Pixel coordinate grounding data:
========================================
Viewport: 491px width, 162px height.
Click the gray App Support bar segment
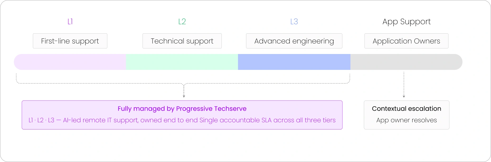407,62
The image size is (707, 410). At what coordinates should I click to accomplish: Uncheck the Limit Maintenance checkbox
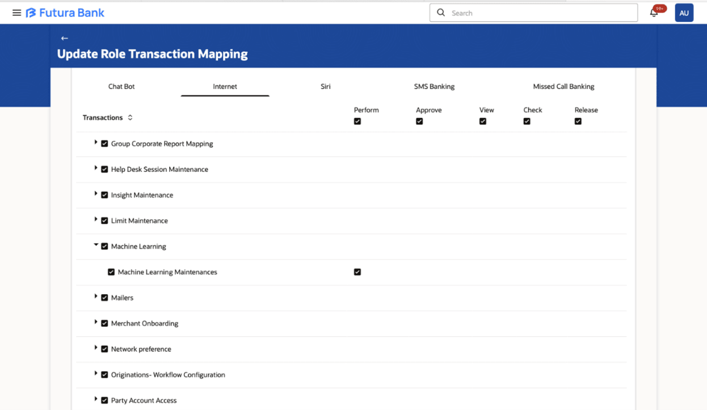tap(104, 221)
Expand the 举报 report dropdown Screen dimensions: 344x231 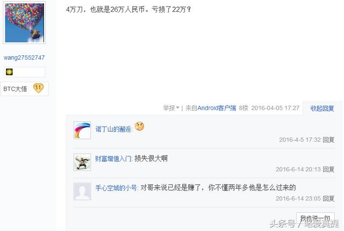coord(171,108)
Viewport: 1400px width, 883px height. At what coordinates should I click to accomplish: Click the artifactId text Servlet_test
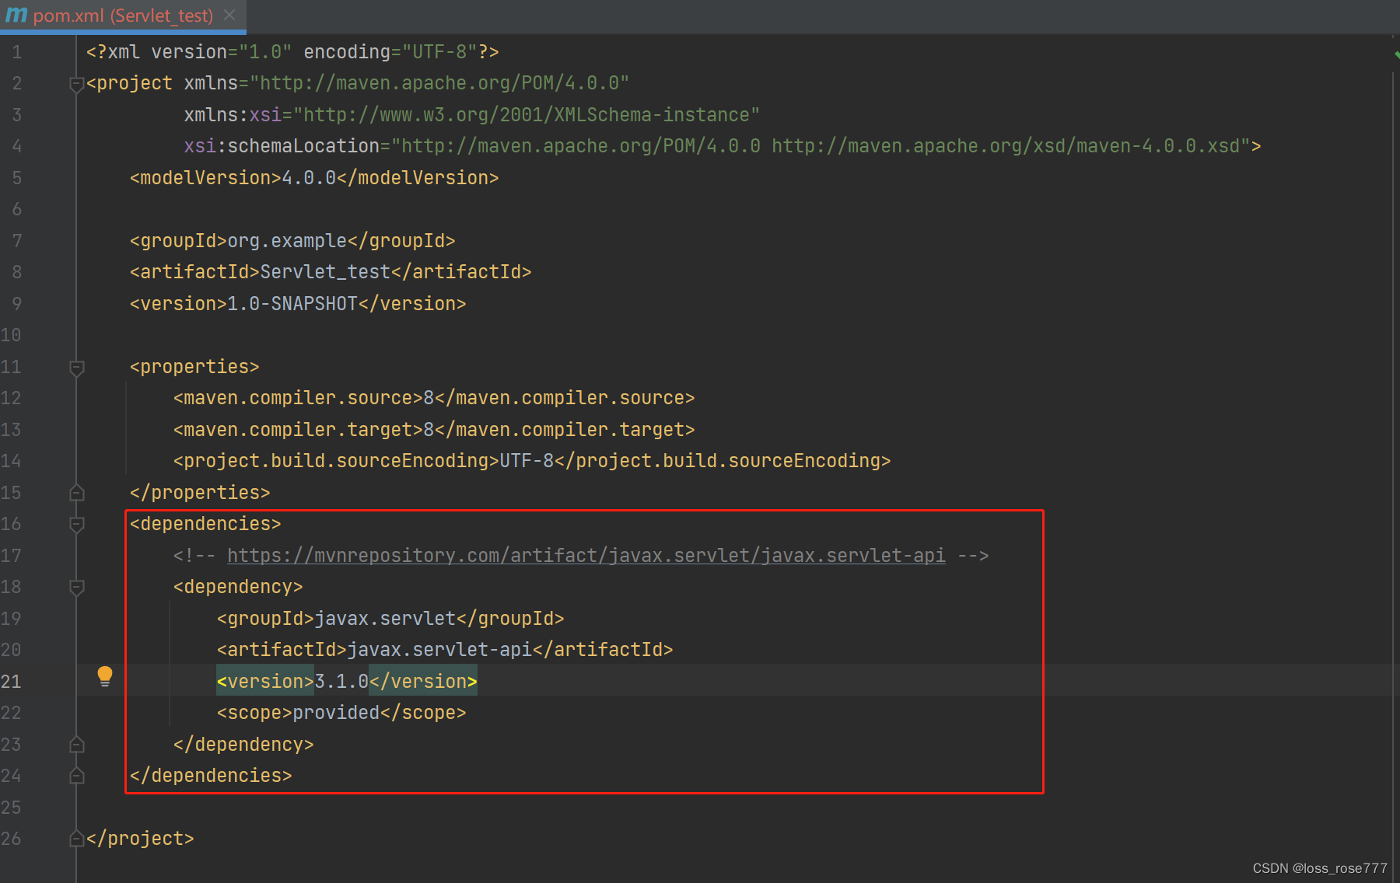[324, 272]
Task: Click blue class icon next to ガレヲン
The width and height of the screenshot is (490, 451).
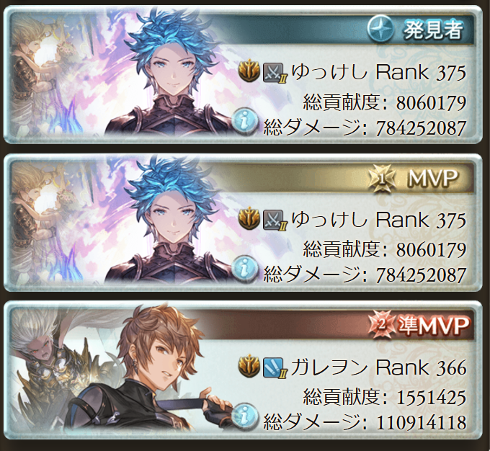Action: (273, 367)
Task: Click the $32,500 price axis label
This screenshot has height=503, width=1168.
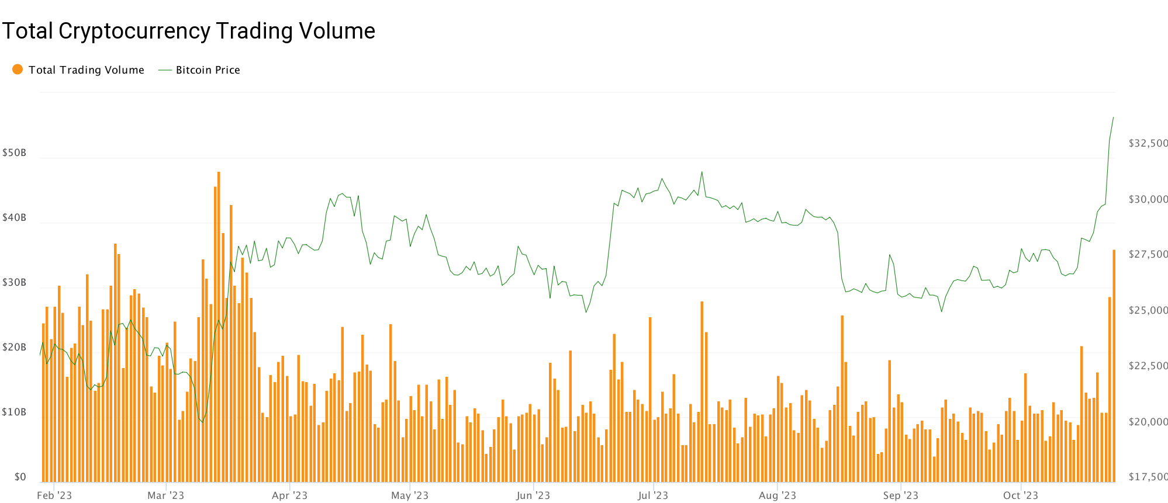Action: 1148,143
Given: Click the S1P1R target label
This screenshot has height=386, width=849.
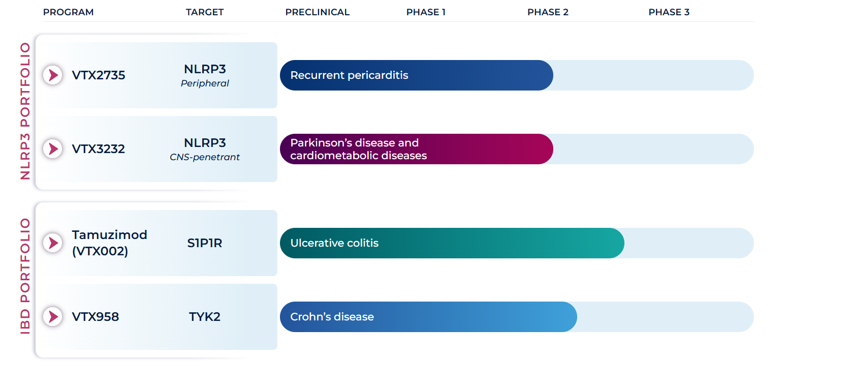Looking at the screenshot, I should tap(205, 243).
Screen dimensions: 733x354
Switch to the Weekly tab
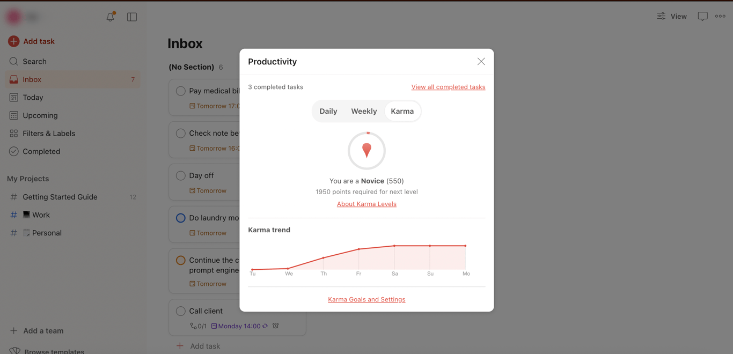[x=364, y=111]
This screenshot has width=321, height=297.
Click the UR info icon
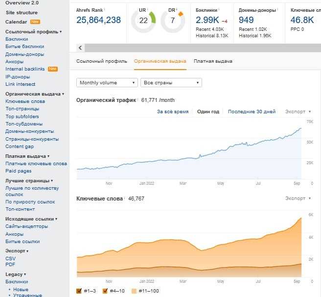pos(147,9)
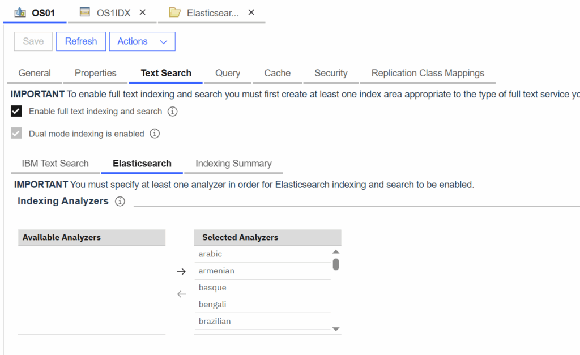Open the Indexing Analyzers info icon
The width and height of the screenshot is (580, 355).
coord(120,202)
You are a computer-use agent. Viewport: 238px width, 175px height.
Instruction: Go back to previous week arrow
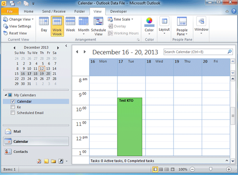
========================================
Task to complete:
Word for word, repeat only the lines from the line containing "The width and height of the screenshot is (490, 451)." through the end of the data, without any pictures.

Answer to this task:
The width and height of the screenshot is (490, 451).
Action: (273, 367)
Task: Click the $32,500 price axis label
This screenshot has height=503, width=1168.
Action: 1148,143
Given: Click the S1P1R target label
This screenshot has height=386, width=849.
Looking at the screenshot, I should tap(205, 243).
Screen dimensions: 733x354
Switch to the Weekly tab
[x=364, y=111]
This screenshot has width=321, height=297.
Click the UR info icon
pos(147,9)
Open the Indexing Analyzers info icon
The width and height of the screenshot is (580, 355).
coord(120,202)
You are a computer-use agent. Viewport: 238px width, 175px height.
Instruction: Go back to previous week arrow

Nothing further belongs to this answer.